Practice nurses are happiest with the amount of time they spend working compared to those in other sectors, although overall satisfaction with working hours has fallen across the workforce over the last decade, according to a survey published today.
The Royal College of Nursing (RCN) surveyed 8,307 of its members, including 570 who work in general practice, and found that six in ten (61%) practice nurses are content with their working hours, compared to 51% on average across nursing employers.
Meanwhile, nursing students were the least happy with the amount of time they spent working at 48%, followed by nurses working for independent sector hospitals (49%), NHS trusts and boards (49%) and hospices (53%).
The figures stand against a backdrop of decreasing satisfaction with working hours over the last decade across the nursing workforce, falling from 71% in 2009 to 51% in 2019, along with work-life balance, dropping from 62% in 2009 to 39% a decade later.
In the latest report, practice nurses were also the least likely to say they spent too much time on non-nursing duties at 29% while nurses working for independent sector care homes were the most likely at 61% – compared to an average of 54%.
The survey also revealed that more than half of nurses struggle to provide the level of care they would like despite most regularly working overtime.
‘For many nurses, the picture is poor,’ commented Dame Donna Kinnair, RCN chief executive and general secretary, on the report, adding that there are ‘serious consequences for both patients and nurses’ of the 43,000 nursing vacancies in the NHS in England alone.

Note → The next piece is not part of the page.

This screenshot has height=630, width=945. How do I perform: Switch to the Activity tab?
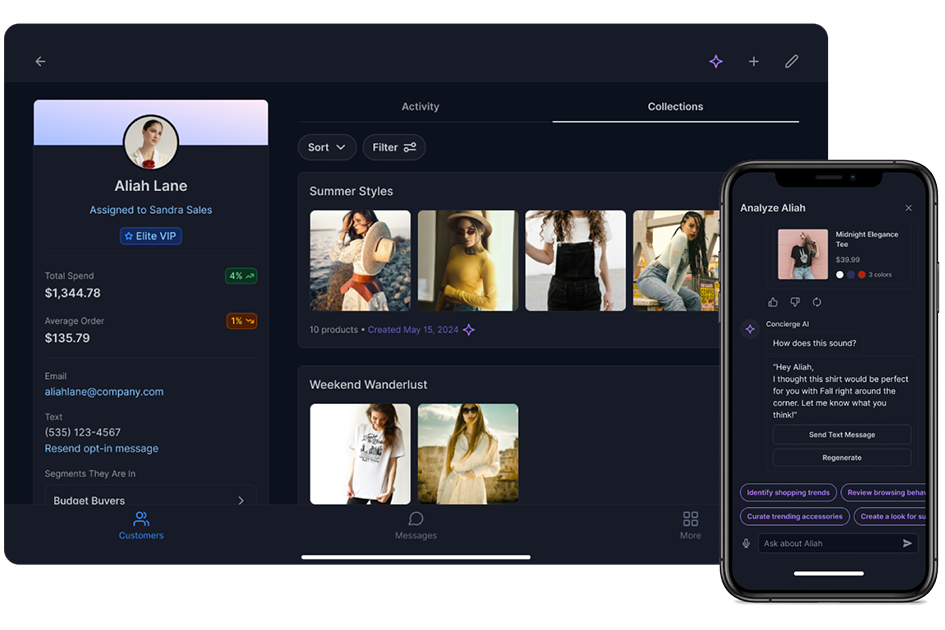point(420,107)
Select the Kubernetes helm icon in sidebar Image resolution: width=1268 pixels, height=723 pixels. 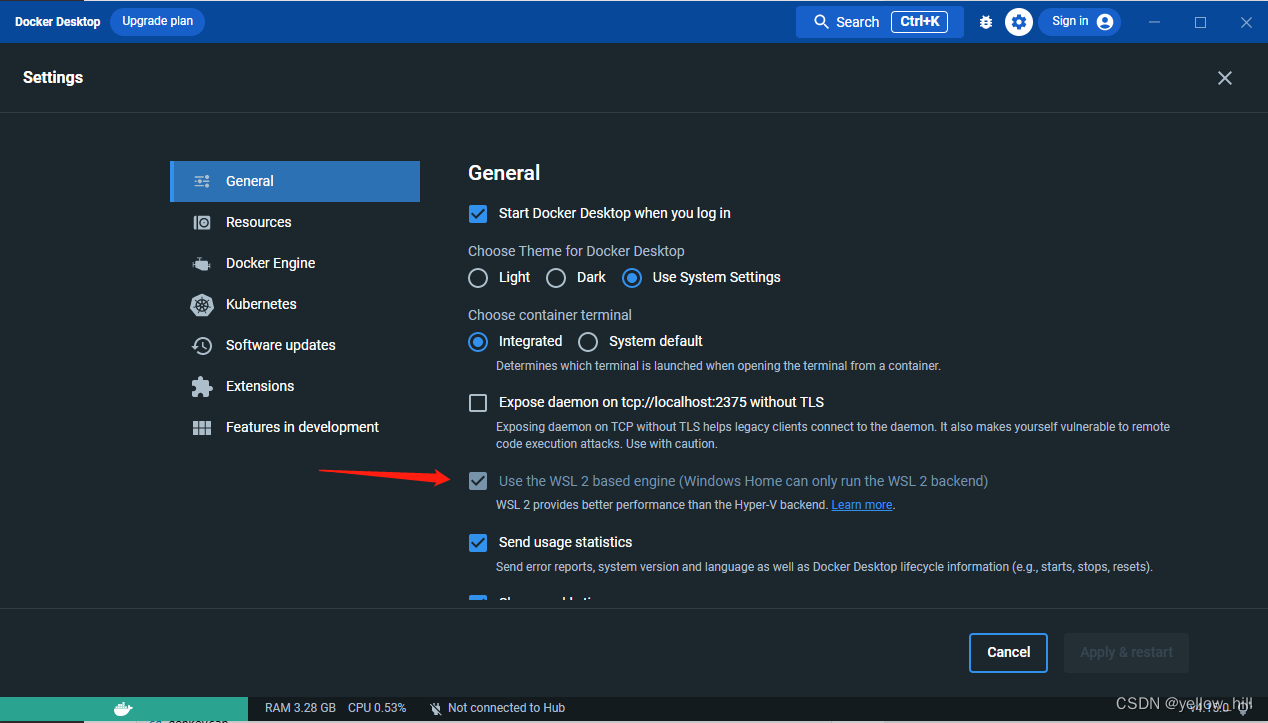point(201,304)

She repeated calls for politicians to introduce ‘proper financial help for nursing students in every nation in of the UK’ and safe staffing laws ‘to ensure there are enough nurses to provide safe care to patients’.
The survey is the latest in a long-running series undertaken with RCN members including registered nurses and health care support workers.
It comes half of district nurses said they would leave the profession in the next six years amid ongoing issues over recruitment and retention.